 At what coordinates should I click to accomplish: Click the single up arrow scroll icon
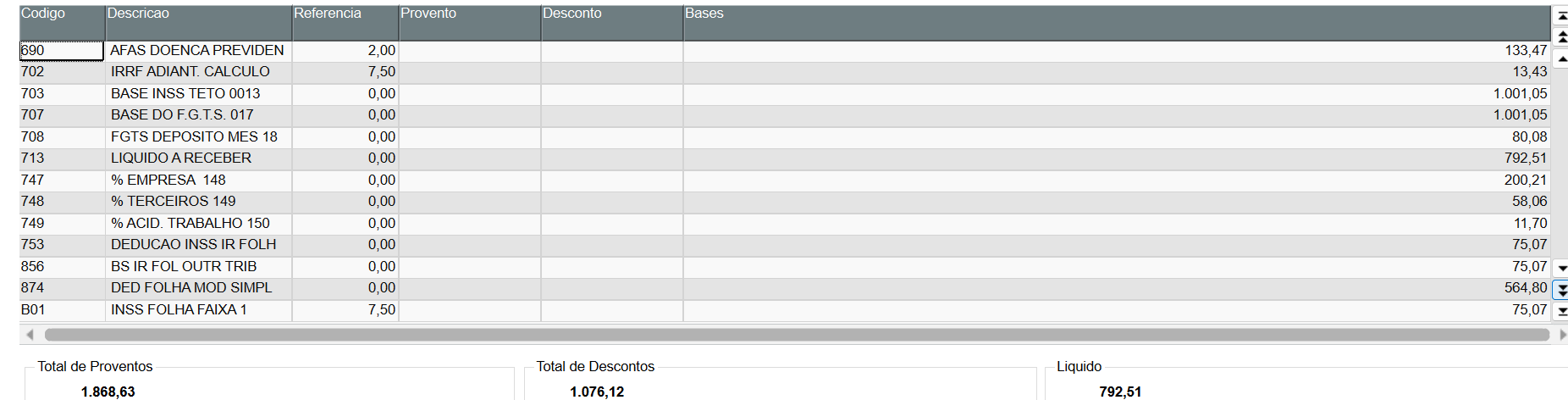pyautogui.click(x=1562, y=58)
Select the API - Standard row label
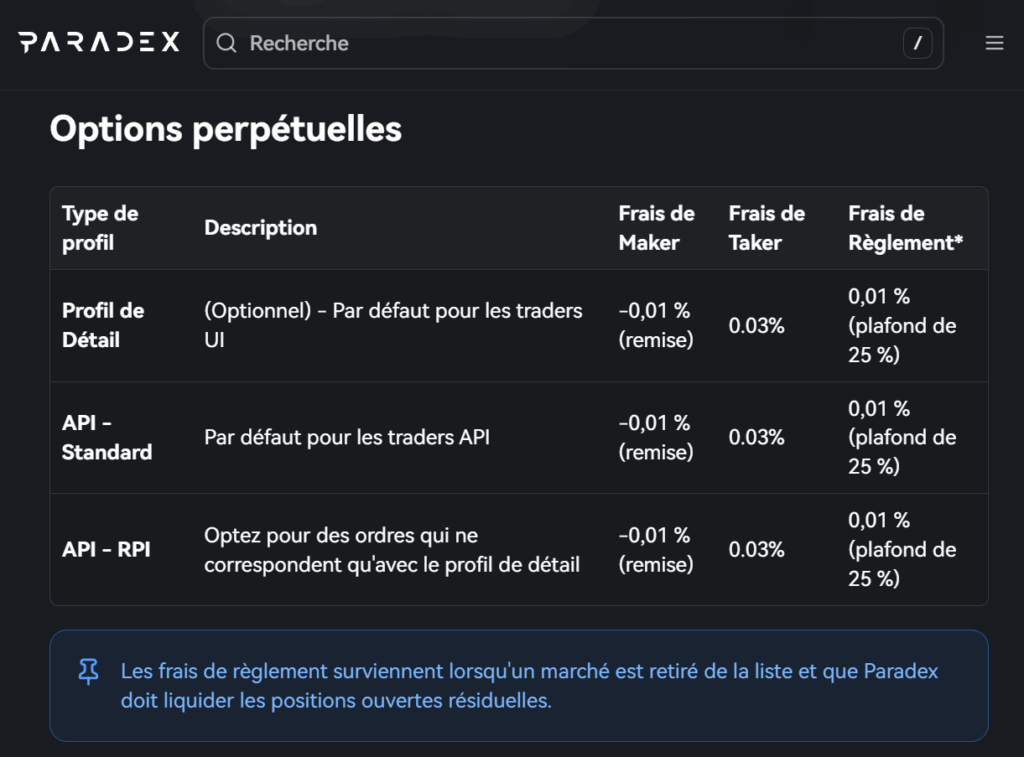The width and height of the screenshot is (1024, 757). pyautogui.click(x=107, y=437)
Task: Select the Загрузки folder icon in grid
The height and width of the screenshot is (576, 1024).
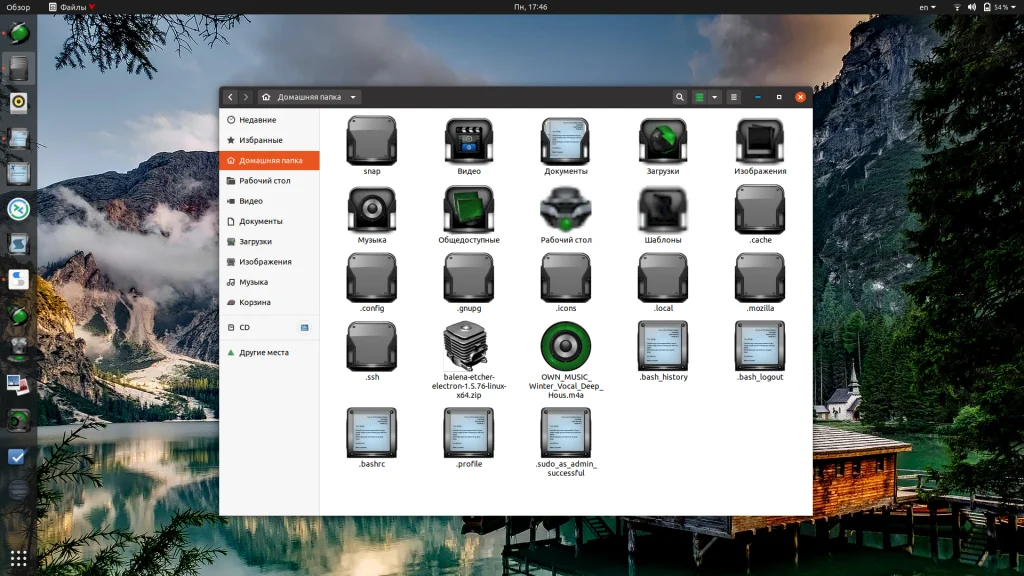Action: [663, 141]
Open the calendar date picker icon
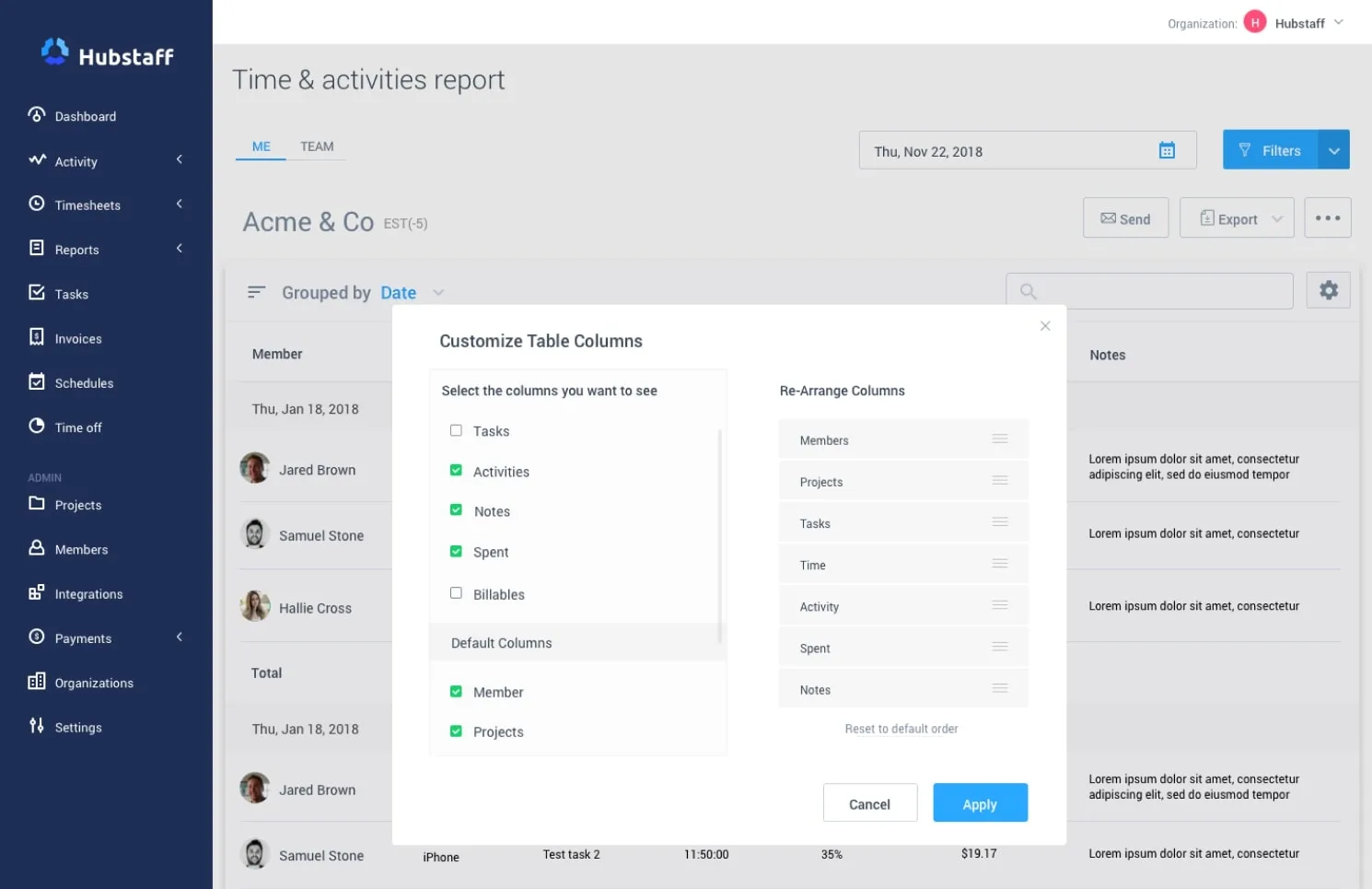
————
» EXERCISE DESCRIPTION: Because only the text is wanted, copy each record above precisely and omit its pictures.

» EXPECTED ANSWER:
 At what coordinates should I click to accomplish: Click the single up arrow scroll icon
pyautogui.click(x=1562, y=58)
Select the API - Standard row label
The width and height of the screenshot is (1024, 757). pyautogui.click(x=107, y=437)
Task: Select the Загрузки folder icon in grid
The height and width of the screenshot is (576, 1024).
Action: [663, 141]
Open the calendar date picker icon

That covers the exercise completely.